By:  Jennifer Van Allen



Prodigal:  Where are we?

Me:  I’m back at my ol’ stompin’ grounds.

Prodigal:  I love it!


This is from the book When Sinners Say I do by Dave Harvey


Paul is keeping our hope where it ultimately belongs–in Christ.  This life, friends, is not really about you and me at all.  It’s about God’s glory expressed through us.  In this waiting room, God promises sanctification, a pattern of God-glorifying overall spiritual growth brought about by the power of his persistent grace.  But in this life he does not promise to subdue every sin, strengthen every weakness, create unbroken harmony in your marriage, or cure every ailment.

If God fixed everything on the list you have now, don’t you think you would just make another list?  Then another list, and another after that?  What’s the end of that process?  Perfection, which we don’t get in this life.  That’s why we wait.  Perfection is coming.  Perfection will arrive when the Son of God returns and we dwell with him in the new heavens and the new earth.


It is a tough day isn’t it.  No, your life isn’t perfect but you would just like the landslide of problems to stop for just an hour.  Well, you may get mud all over you ,but you will make it.  You will stand after this and God will be praised after.  I am with you.


Where your treasure is, there your heart will be also.

Matthew 6:21


Jennifer Van Allen

The Fall Years


Me:  What happened to your friend?

Prodigal:  She’s like a bicycle with no handlebars.

Me:  Well maybe she will find her way someday.


This is from the book Living on the Ragged Edge by Charles Swindoll


The late Canon C.H. Nash, who founded the Melbourne Bible Institute and trained a thousand young men and women for Christian service, retired from his principalship at the age of seventy.  At eighty, he received assurance from the Lord that a further fruitful ministry of ten years lay ahead of him.  This assurance was abundantly fulfilled During those years he was uniquely blessed in a ministry of Bible teaching to key groups of clergy and laymen–probably the most fruitful years of his life.  When he was nearly ninety, the author found him completing the reading of volume six of Toynbee’s monumental history as a mental exercise.

Mr. Benjamin Ririe retired as a missionary of the China Inland Mission when he reached the age of seventy.  When he was eighty he decided to learn New Testament Greek.  He became proficient in reading the Greek New Testament in his eighties.  At ninety, he attended a refresher course in New Testament Greek in a seminary.  When he was a hundred years old, he was present at a meeting at which the author was speaking.  In his pocket was a small well-worn Greek lexicon which he used to brush up on his Greek while traveling by public transport!
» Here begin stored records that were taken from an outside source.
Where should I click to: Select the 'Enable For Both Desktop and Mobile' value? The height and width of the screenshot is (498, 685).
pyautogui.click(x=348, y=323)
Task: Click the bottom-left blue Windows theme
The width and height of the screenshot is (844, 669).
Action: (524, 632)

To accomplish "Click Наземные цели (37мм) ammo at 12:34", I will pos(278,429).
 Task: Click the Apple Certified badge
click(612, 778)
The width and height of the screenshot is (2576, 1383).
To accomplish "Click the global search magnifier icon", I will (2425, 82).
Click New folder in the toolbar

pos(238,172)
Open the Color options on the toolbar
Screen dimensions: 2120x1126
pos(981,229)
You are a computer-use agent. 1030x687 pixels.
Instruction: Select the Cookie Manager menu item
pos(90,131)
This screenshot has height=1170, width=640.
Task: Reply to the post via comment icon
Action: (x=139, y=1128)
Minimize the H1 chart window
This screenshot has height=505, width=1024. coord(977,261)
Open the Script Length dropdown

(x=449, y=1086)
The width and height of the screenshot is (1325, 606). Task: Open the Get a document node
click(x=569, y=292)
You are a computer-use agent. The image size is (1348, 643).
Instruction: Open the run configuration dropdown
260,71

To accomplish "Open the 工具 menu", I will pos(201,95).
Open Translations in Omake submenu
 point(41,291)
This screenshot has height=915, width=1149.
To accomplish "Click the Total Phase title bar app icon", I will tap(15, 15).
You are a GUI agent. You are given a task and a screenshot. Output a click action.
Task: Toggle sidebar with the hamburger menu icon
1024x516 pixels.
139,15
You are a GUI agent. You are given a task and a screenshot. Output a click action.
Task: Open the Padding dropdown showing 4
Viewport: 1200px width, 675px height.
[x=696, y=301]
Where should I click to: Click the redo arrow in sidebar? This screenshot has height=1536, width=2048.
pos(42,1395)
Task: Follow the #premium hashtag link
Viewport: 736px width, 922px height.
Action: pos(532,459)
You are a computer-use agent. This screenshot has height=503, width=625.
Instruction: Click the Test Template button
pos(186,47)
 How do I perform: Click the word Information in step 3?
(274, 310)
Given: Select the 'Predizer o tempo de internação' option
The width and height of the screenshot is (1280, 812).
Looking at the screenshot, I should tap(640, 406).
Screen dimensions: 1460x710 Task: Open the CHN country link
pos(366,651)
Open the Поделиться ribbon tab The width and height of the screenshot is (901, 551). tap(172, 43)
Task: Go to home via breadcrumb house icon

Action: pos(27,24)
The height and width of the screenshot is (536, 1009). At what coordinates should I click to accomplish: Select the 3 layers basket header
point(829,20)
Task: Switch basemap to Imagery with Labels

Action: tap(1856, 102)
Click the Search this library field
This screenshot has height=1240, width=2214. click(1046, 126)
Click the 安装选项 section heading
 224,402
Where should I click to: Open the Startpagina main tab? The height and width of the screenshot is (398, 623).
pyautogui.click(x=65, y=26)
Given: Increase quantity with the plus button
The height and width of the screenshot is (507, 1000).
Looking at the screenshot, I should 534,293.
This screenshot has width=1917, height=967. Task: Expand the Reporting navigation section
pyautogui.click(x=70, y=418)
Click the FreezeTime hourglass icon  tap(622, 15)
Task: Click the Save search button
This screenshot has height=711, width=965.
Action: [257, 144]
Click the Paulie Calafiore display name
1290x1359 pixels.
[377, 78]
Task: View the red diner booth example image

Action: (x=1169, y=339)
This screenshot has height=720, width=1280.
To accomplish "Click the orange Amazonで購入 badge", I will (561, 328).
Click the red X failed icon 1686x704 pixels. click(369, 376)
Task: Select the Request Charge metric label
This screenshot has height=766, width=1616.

God has a life that is full of possibilities, so don’t think that this is the end.  Just because you are having a slow week.


Colossians 3:15

And let the peace of Christ rule in your hearts, to which indeed you were called in one body.  And be thankful.


Jennifer Van Allen



Me:  Who were y’all just talking to?

Prodigal:  A neighbor.  She’s so windy she speaks to ten words a second with gusts to fifty.

Me:  Probably should pray for her.


This is from the book How Firm A Foundation:  A Gift of Jewish Wisdom for Christians and Jews. by Rabbi Yechiel Eckstein


Man is intrinsically pure since he was created by God, the embodiment of absolute purity and goodness.  The Jewish view of the nature of humankind stands in sharp contrast with the classical Christian one that suggests that as a result of Adam’s sin, all future generations of man became tainted with Original Sin.  In the Jewish view, sin is a human action, not a condition.  In the dominant Christian view, however, man is so caught up in his sinfulness that he lacks the ability for self-regeneration.  God, therefore, sent his only begotten Son into the world to die for man’s sin so that those believing in him might be saved.


Are we really pure as a Human race.  We lie more than just 30 years ago.  There are more suicides, more murders, and yet are we sure that we don’t need a savior to cover our sins.  Ask God if you are perfect with no sin.  He shows us all that we fall short of His glory.


1 John 5:15

Whosoever shall confess that Jesus is the Son of God, God dwelleth in him, and he in God.